Recto: We spend P2.5M for a PMA graduate, but we can’t spend the same for a gov’t surgeon
Senate President Pro Tempore Ralph Recto said the government could only fill up a third of the nearly 1,000 Doctor to the Barrios (DTTB) it needed to serve the rural sector in the last two years.
Recto said the Department of Health recruited only 320 doctors for the 946 DTTB available slots in 2015 and in 2016 due to the lack of interest in the program with its hardship pay of only P50,000 a month.
He said the killing of a DTTB Dr. Dreyfuss Perlas, in Lanao del Norte last March 1 would likely dampen interest in the program.
“Konti na nga lang, nalagasan pa,” said Recto who cited “unattractive pay” and “the desire to undergo further training” as main reasons for the lack of interest in the grassroots program.
To guarantee a steady supply of doctors, Recto said the government would have to “infuse more incentives” into the medical scholarship program being run by the DOH, “by making it at par with what cadets at the Philippine Military Academy and Philippine National Police Academy get.”
“If taxpayers are spending P2.5 million to produce one PMA graduate, why can’t we spend the same in training future surgeons?” Recto asked.
Recto has been advocating for the “expansion and institutionalization” of DOH’s medical scholarship program.

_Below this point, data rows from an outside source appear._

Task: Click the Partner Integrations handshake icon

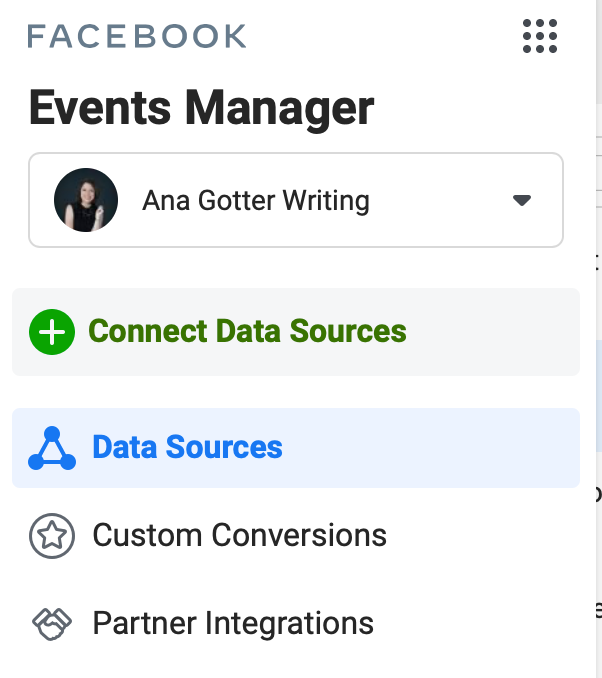Action: pyautogui.click(x=52, y=624)
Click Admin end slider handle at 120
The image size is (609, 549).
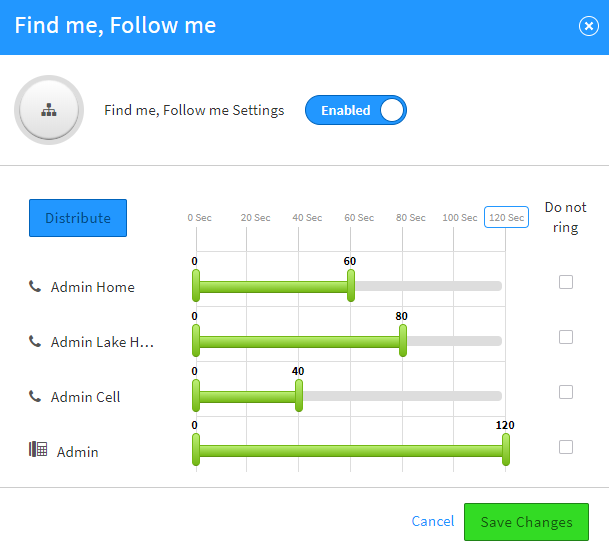click(x=505, y=452)
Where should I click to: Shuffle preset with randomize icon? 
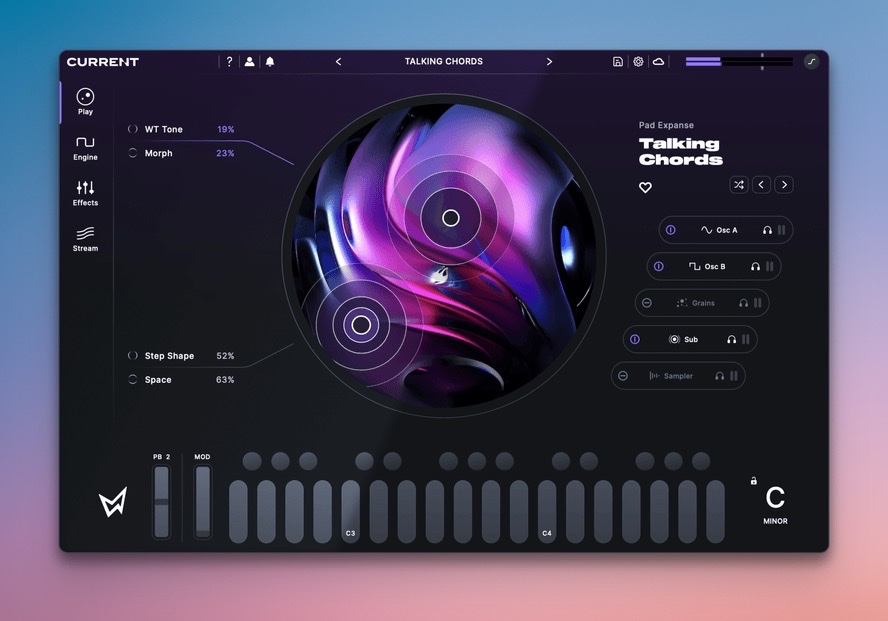[738, 185]
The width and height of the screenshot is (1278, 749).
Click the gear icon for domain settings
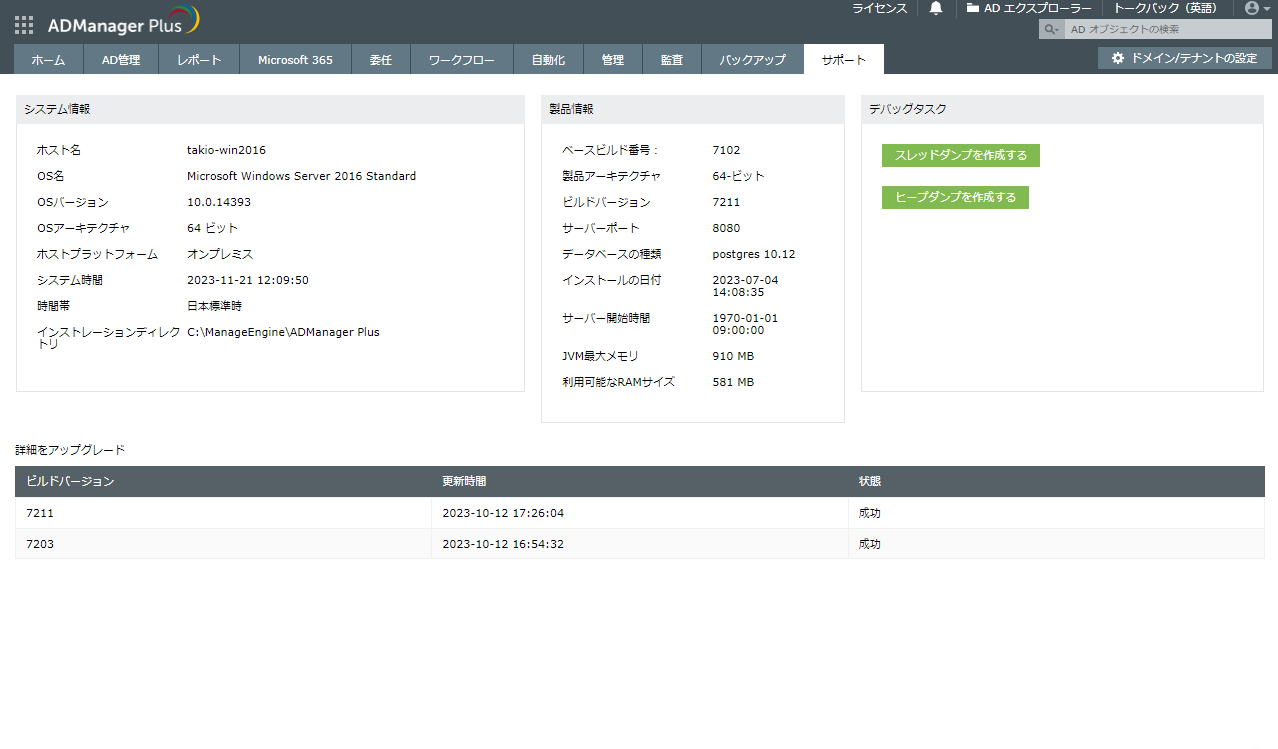1118,58
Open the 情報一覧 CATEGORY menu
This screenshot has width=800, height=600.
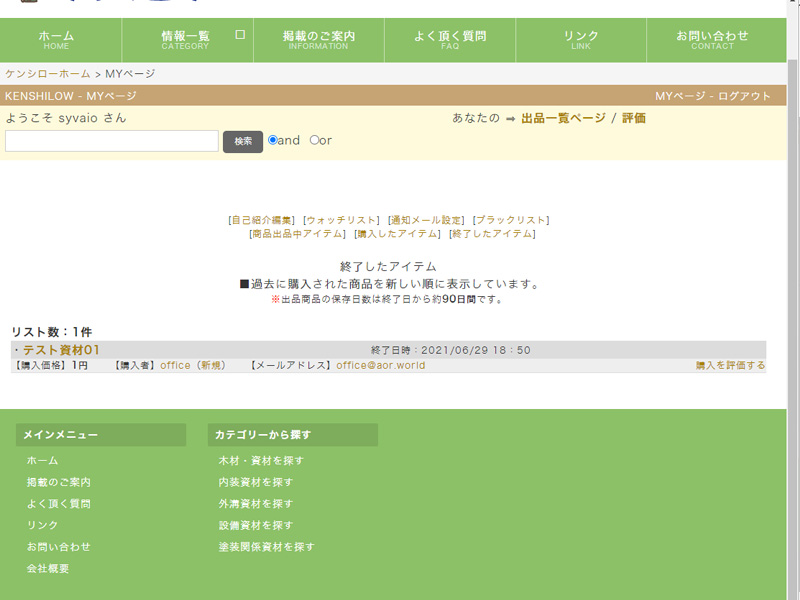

He said the attractive package for future MDs can be included in his “One Town, One Doctor” bill, in which government will choose one medical student scholar per town – on the condition that when he becomes a doctor, he will go back to his town to serve for four years.
“In short, this is a ‘galing sa bayan, tungo sa bayan’ scheme of producing doctors. We pick from among the town’s best and brightest, finance his medical studies, and when he becomes a doctor, he repays it by serving his own people,” Recto said.
And while the doctor is doing his mandatory four-year community service, another bright young student from the same town will start medical schooling so that there will be a replacement after four or five year
“If we’re facing a lack of rural doctors, this is one way to guarantee supply,” Recto said. “This is one investment with a high social ROI.”
According to experts, the country’s public health system is grappling with a shortage of 60,000 doctors. As result, six out of 10 Filipinos die without seeing a doctor.
Under Recto’s “One Town, One Doctor” bill, the DOH-administered scholarship will cover “tuition, laboratory, miscellaneous fees, and all school fees; textbooks, supplies and equipment; clothing and uniform allowances; traveling, subsistence and living expenses.”
To qualify, an applicant must belong to the upper 30 percent of a graduating class of any pre-Med course and have been accepted to medical school.
If no one from a town qualifies for the program, the allotted slot may be assumed by a scholar coming from another town in the same province. The scholar, however, upon getting his license to practice will have to serve in the town which provided the slot.